Stored data entries:
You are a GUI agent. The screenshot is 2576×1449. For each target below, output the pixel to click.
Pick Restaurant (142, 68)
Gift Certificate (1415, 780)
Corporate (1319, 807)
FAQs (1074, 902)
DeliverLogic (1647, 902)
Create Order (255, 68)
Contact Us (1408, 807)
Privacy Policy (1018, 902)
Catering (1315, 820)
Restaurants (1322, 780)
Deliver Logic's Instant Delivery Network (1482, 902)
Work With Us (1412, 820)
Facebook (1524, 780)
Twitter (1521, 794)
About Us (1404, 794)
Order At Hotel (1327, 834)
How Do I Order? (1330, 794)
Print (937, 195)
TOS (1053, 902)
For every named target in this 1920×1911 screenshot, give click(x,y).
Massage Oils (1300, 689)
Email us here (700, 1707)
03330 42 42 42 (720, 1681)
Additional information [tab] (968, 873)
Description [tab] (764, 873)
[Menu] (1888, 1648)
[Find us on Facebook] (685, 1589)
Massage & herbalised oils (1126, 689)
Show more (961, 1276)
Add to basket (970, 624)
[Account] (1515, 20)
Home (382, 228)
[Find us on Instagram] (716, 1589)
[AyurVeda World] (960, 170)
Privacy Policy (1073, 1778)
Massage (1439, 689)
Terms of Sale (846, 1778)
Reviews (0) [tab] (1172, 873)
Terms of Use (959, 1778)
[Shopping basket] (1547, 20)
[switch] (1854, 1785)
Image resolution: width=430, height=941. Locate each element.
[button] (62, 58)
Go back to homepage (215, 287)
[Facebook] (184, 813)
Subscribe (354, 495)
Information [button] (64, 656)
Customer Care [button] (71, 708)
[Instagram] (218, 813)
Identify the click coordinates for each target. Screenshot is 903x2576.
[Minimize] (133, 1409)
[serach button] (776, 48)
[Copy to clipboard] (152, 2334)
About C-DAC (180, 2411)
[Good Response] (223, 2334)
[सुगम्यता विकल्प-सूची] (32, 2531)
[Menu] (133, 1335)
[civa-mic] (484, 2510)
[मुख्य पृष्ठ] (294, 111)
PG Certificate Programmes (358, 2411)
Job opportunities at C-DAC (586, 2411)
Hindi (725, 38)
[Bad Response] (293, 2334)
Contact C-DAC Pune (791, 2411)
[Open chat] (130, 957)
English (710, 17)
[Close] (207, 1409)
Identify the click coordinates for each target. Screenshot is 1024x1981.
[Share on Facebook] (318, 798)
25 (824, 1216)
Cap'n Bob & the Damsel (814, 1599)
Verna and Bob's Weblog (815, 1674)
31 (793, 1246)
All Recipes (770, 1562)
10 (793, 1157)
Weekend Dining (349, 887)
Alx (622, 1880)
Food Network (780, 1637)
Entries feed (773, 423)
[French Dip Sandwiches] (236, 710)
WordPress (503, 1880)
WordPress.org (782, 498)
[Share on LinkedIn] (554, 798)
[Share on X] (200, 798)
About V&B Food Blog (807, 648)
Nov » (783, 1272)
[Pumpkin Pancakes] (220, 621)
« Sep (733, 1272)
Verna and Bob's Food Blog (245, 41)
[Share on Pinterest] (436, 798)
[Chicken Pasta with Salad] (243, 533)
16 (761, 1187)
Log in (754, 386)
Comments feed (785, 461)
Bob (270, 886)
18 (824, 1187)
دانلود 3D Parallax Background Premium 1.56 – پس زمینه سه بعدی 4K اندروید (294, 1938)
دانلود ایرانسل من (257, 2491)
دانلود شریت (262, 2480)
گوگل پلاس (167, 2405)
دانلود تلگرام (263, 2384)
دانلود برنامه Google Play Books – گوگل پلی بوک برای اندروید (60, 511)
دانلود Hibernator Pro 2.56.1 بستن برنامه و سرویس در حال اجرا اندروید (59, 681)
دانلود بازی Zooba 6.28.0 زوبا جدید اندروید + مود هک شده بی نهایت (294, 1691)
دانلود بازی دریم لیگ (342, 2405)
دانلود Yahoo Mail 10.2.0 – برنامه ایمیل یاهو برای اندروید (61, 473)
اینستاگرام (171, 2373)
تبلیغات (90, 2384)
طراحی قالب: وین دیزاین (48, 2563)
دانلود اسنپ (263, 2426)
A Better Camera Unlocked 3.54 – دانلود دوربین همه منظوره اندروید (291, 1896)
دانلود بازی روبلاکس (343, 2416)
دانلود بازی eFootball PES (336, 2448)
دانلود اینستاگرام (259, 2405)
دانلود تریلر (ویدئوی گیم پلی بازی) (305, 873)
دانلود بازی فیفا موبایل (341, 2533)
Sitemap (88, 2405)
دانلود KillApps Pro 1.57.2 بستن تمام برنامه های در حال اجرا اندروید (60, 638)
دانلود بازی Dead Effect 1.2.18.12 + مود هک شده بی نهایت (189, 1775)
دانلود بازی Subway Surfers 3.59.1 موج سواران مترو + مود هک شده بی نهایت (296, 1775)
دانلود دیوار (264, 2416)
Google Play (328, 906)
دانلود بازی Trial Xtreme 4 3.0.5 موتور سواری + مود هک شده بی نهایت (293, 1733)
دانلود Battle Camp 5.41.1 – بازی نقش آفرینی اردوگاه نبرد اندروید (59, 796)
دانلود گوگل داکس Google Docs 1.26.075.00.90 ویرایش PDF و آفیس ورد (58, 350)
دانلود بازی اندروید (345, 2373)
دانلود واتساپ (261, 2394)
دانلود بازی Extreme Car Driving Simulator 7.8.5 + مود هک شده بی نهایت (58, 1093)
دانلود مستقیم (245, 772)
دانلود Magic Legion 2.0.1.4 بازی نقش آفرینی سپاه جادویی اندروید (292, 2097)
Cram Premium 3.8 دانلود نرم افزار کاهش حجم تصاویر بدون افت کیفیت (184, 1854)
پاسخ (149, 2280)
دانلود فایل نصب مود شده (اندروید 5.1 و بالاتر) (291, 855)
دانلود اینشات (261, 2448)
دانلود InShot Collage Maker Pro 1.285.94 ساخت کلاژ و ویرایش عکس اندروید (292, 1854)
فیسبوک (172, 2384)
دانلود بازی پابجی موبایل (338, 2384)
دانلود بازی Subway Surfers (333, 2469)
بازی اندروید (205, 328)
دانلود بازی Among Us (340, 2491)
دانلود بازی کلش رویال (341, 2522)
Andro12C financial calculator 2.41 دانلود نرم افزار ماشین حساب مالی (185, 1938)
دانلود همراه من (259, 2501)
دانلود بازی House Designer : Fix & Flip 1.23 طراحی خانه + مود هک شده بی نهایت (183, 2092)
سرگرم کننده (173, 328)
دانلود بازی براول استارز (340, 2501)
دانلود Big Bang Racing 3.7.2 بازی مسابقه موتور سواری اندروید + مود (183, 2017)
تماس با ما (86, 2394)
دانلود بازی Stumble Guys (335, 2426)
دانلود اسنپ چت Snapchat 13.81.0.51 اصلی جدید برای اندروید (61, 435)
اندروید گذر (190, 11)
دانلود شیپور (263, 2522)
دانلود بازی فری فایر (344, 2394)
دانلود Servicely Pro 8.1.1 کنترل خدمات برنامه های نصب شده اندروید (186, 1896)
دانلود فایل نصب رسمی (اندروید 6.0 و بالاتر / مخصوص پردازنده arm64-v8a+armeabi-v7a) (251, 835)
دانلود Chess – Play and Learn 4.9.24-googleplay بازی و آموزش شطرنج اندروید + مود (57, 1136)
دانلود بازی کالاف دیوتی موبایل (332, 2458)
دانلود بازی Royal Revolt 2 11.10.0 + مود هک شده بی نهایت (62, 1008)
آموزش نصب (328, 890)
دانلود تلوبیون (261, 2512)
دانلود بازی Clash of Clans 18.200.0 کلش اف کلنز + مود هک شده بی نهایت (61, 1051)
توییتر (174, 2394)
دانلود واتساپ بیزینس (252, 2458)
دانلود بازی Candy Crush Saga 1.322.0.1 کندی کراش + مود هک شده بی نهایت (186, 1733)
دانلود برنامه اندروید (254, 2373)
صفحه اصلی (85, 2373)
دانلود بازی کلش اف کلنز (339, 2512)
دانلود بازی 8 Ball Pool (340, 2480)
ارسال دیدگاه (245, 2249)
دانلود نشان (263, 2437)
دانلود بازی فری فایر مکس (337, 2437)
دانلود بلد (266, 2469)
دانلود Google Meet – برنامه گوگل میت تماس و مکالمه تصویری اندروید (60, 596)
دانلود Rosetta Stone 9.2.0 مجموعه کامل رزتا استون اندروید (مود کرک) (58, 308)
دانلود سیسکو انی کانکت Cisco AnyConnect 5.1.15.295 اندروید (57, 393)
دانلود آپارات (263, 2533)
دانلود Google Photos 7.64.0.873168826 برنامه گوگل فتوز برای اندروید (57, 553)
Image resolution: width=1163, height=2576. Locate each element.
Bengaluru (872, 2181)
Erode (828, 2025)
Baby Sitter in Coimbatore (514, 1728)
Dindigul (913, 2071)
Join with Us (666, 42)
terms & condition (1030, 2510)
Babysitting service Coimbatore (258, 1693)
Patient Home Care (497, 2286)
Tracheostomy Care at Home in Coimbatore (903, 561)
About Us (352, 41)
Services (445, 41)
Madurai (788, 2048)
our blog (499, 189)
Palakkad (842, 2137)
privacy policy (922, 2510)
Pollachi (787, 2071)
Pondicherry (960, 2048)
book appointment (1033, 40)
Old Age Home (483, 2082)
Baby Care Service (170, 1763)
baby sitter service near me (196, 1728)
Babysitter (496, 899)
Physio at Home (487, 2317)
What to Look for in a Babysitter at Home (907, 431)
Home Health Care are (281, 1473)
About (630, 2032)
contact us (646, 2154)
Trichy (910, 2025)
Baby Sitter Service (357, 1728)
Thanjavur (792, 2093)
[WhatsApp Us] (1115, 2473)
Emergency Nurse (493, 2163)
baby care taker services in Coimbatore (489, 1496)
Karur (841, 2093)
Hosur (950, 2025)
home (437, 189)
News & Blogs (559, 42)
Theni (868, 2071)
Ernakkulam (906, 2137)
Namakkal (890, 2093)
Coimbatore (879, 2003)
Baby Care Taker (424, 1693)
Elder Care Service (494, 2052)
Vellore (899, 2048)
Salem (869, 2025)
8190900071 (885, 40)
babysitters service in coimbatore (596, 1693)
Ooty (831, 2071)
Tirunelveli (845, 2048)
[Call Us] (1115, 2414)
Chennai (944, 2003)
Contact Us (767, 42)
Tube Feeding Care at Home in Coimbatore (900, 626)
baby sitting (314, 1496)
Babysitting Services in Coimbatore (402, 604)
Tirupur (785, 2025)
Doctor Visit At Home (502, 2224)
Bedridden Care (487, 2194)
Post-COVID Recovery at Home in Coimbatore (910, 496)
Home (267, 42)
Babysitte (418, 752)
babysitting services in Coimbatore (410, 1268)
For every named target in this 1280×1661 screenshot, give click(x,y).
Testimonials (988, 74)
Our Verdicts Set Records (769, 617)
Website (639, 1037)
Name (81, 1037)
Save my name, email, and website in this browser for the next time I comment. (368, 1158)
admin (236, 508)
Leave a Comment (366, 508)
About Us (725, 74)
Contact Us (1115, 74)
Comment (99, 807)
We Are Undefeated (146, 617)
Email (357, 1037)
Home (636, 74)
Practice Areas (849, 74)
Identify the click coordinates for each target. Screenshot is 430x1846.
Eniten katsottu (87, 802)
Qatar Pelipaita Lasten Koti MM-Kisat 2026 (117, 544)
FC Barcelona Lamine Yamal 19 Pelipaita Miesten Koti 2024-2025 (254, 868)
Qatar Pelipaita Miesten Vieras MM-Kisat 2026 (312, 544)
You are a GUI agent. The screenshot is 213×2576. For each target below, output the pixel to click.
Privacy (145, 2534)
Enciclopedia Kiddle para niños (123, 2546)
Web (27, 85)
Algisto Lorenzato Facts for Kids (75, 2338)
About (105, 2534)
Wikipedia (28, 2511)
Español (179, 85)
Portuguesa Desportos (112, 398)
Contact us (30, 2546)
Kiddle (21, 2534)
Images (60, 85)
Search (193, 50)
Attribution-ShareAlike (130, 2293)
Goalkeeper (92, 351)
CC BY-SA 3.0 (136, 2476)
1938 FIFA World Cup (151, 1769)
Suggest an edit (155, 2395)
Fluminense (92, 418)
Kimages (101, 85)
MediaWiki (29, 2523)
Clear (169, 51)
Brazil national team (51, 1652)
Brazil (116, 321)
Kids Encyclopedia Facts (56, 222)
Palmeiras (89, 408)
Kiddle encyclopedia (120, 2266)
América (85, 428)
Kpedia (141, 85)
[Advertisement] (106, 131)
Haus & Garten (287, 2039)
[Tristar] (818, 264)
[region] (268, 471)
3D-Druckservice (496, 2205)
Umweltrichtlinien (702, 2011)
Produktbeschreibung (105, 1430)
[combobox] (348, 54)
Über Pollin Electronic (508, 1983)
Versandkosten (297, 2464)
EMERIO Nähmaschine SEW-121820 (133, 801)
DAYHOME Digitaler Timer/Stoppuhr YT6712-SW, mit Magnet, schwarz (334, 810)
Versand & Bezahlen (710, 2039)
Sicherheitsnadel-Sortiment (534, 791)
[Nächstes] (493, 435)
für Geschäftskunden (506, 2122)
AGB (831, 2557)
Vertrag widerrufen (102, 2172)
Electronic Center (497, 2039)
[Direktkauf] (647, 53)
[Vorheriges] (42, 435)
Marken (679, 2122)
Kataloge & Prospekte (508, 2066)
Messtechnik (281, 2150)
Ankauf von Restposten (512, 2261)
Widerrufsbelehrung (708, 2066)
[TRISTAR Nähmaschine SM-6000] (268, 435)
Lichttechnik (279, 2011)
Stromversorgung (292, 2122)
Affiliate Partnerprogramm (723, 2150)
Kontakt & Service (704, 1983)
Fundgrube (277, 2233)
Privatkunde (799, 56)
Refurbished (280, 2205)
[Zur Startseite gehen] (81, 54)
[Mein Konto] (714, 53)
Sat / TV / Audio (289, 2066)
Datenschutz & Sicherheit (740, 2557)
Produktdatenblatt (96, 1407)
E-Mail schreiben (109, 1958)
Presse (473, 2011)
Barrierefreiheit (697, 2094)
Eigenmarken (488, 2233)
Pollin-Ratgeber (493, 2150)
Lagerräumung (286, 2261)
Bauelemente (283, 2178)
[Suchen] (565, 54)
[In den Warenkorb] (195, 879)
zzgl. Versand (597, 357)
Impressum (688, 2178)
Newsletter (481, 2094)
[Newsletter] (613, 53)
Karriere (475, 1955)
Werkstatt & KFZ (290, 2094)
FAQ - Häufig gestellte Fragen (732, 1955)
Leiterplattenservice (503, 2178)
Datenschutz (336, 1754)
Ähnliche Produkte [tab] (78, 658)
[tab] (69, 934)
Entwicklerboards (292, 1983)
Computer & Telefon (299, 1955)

What to work on - All that is needed is the exact run of lines above from the line containing "طراحی قالب: وین دیزاین (48, 2563)" through the line containing "دانلود Servicely Pro", both of them included.

Written solution -
طراحی قالب: وین دیزاین (48, 2563)
دانلود اسنپ (263, 2426)
A Better Camera Unlocked 3.54 – دانلود دوربین همه منظوره اندروید (291, 1896)
دانلود بازی روبلاکس (343, 2416)
دانلود بازی eFootball PES (336, 2448)
دانلود اینستاگرام (259, 2405)
دانلود تریلر (ویدئوی گیم پلی بازی) (305, 873)
دانلود بازی فیفا موبایل (341, 2533)
Sitemap (88, 2405)
دانلود KillApps Pro 1.57.2 بستن تمام برنامه های در حال اجرا اندروید (60, 638)
دانلود بازی Dead Effect 1.2.18.12 + مود هک شده بی نهایت (189, 1775)
دانلود بازی Subway Surfers 3.59.1 موج سواران مترو + مود هک شده بی نهایت (296, 1775)
دانلود دیوار (264, 2416)
Google Play (328, 906)
دانلود بازی Trial Xtreme 4 3.0.5 موتور سواری + مود هک شده بی نهایت (293, 1733)
دانلود Battle Camp 5.41.1 – بازی نقش آفرینی اردوگاه نبرد اندروید (59, 796)
دانلود گوگل داکس Google Docs 1.26.075.00.90 ویرایش PDF و آفیس ورد (58, 350)
دانلود بازی اندروید (345, 2373)
دانلود واتساپ (261, 2394)
دانلود بازی Extreme Car Driving Simulator 7.8.5 + مود هک شده بی نهایت (58, 1093)
دانلود مستقیم (245, 772)
دانلود Magic Legion 2.0.1.4 بازی نقش آفرینی سپاه جادویی اندروید (292, 2097)
Cram Premium 3.8 دانلود نرم افزار کاهش حجم تصاویر بدون افت کیفیت (184, 1854)
پاسخ (149, 2280)
دانلود فایل نصب مود شده (اندروید 5.1 و بالاتر) (291, 855)
دانلود اینشات (261, 2448)
دانلود InShot Collage Maker Pro 1.285.94 ساخت کلاژ و ویرایش عکس اندروید (292, 1854)
فیسبوک (172, 2384)
دانلود بازی پابجی موبایل (338, 2384)
دانلود بازی Subway Surfers (333, 2469)
بازی اندروید (205, 328)
دانلود بازی Among Us (340, 2491)
دانلود بازی کلش رویال (341, 2522)
Andro12C financial calculator 2.41 دانلود نرم افزار ماشین حساب مالی (185, 1938)
دانلود همراه من (259, 2501)
دانلود بازی House Designer : Fix & Flip 1.23 طراحی خانه + مود هک شده بی نهایت (183, 2092)
سرگرم کننده (173, 328)
دانلود بازی براول استارز (340, 2501)
دانلود Big Bang Racing 3.7.2 بازی مسابقه موتور سواری اندروید + مود (183, 2017)
تماس با ما (86, 2394)
دانلود بازی Stumble Guys (335, 2426)
دانلود اسنپ چت Snapchat 13.81.0.51 اصلی جدید برای اندروید (61, 435)
اندروید گذر (190, 11)
دانلود شیپور (263, 2522)
دانلود بازی فری فایر (344, 2394)
دانلود Servicely Pro 8.1.1 کنترل خدمات برنامه های نصب شده اندروید (186, 1896)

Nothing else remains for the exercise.